La materia oscura è effettivamente un enigma: è un "qualcosa" che si manifesterebbe esclusivamente attraverso i suoi effetti gravitazionali (e in questo si comporterebbe come la materia ordinaria), ma non è "visibile" ai nostri strumenti e non ne conosciamo la composizione (da qui il nome di oscura). Una delle ipotesi più accreditate vuole che fu la materia oscura (che gli scienziati stimano essere cinque volte più abbondante di quella visibile) a causare il collasso dei gas che portarono alla formazione delle stelle nelle galassie. Senza entrare nei meandri più tecnici della discussione, è facile intuire che l'irrispettosa assenza di materia oscura in NGC 1052-DF2 scombussolava più di una teoria scientifica.
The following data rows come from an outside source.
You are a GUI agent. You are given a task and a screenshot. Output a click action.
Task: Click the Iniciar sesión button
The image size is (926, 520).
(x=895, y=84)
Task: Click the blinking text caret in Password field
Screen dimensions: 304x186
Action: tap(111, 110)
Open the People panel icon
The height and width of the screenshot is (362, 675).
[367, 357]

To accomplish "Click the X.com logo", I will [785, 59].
Conticini sbagliati. Uno studio pubblicato su Monthly Notices of the Royal Astronomical Society, condotto da un gruppo di astronomi dell'Istituto di astrofisica delle Canarie, sostiene di avere la soluzione del mistero, che sarebbe meno strana di quel che si pensava.
I ricercatori, rivedendo i parametri utilizzati per calcolare la distanza di NGC1052-DF2 da noi, hanno rilevato delle anomalie: utilizzando diversi metodi di misura sono infine giunti alla conclusione che la sua distanza è in realtà molto inferiore a quanto precedentemente stimato. Nello studio del 2018 si sosteneva che NGC1052-DF2 si trova a 64 milioni di anni luce dalla Terra, mentre i nuovi calcoli indicano 42 milioni di anni luce: una differenza di 22 milioni di anni luce.
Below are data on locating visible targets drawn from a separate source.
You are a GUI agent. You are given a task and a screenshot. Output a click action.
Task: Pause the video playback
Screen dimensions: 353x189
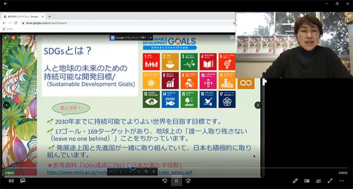pos(177,181)
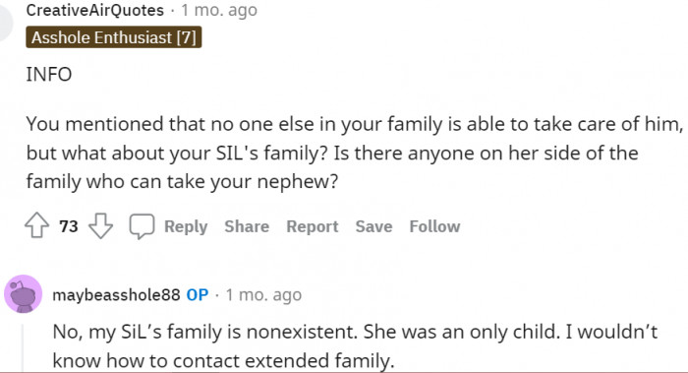Image resolution: width=688 pixels, height=373 pixels.
Task: Click the blue OP label
Action: point(197,295)
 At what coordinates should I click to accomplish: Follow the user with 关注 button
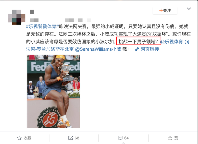point(165,10)
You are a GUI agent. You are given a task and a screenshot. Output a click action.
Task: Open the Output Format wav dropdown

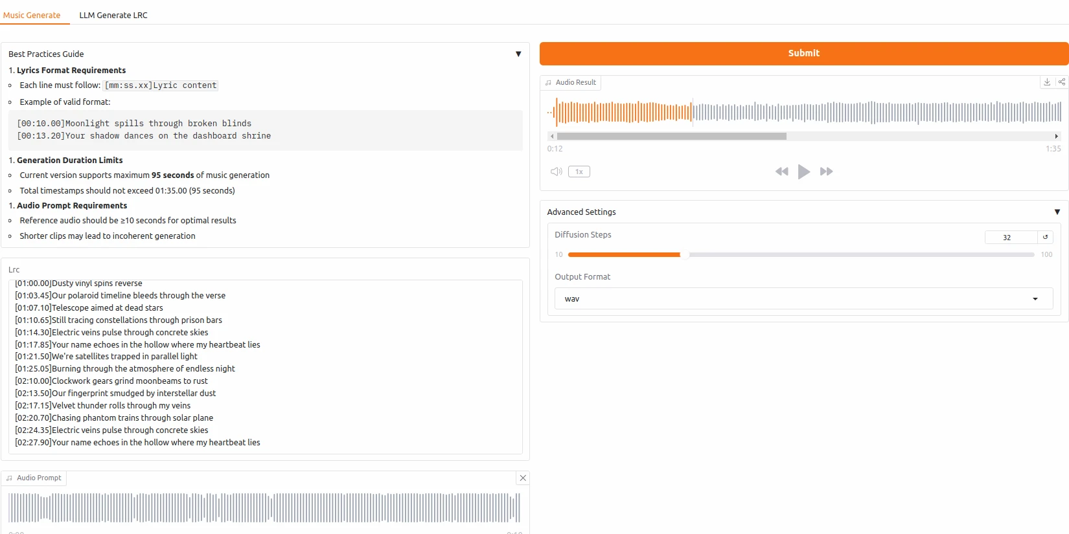click(803, 299)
Per una serie di complesse interazioni, il nuovo dato implica che le caratteristiche della galassia rientrano nella "normalità" e che è perciò necessario reintrodurre anche lì la materia oscura. In estrema sintesi: la correzione della distanza implica che la massa totale di NGC1052-DF2 è circa la metà di quella precedentemente stimata, ma la massa delle stelle visibili equivale solamente a un quarto della massa totale, e questo richiede, necessariamente, che la massa mancante debba essere materia oscura.
L'importanza delle misure. Lo studio dimostra quanto sia importante il calcolo delle distanze su scala cosmologica, e come ancora oggi questa misura sia complessa e difficile da determinare.
Non c'è un unico metodo. Un sistema si basa sulle stelle cefeidi, astri che variano di luminosità a intervalli ben precisi. Sono stelle particolari perché mostrano caratteristiche identiche ovunque si trovino e vengono perciò considerate alla stregua di "candele" capaci di rivelare la distanza delle galassia in cui si trovano: più sono lontane e meno sono luminose. Questo sistema funziona bene per galassie distanti milioni di anni luce.
Un altro metodo è quello del redshift, che offre valori attendibili per oggetti a miliardi di anni luce da noi. L'astronomo Edwin Hubble (1889-1953) scoprì che c'è una relazione tra la velocità di allontanamento di una galassia (misurabile dallo spostamento verso il rosso delle righe dello spettro) e la sua distanza. Osservando lo spettro di una galassia è perciò possibile dedurre la sua distanza. Il valore esatto del coefficiente che lega velocità e distanza, la costante di Hubble, non è ancora determinato con precisione, e sono molti i gruppi di ricerca che stanno lavorando prorpio su questo.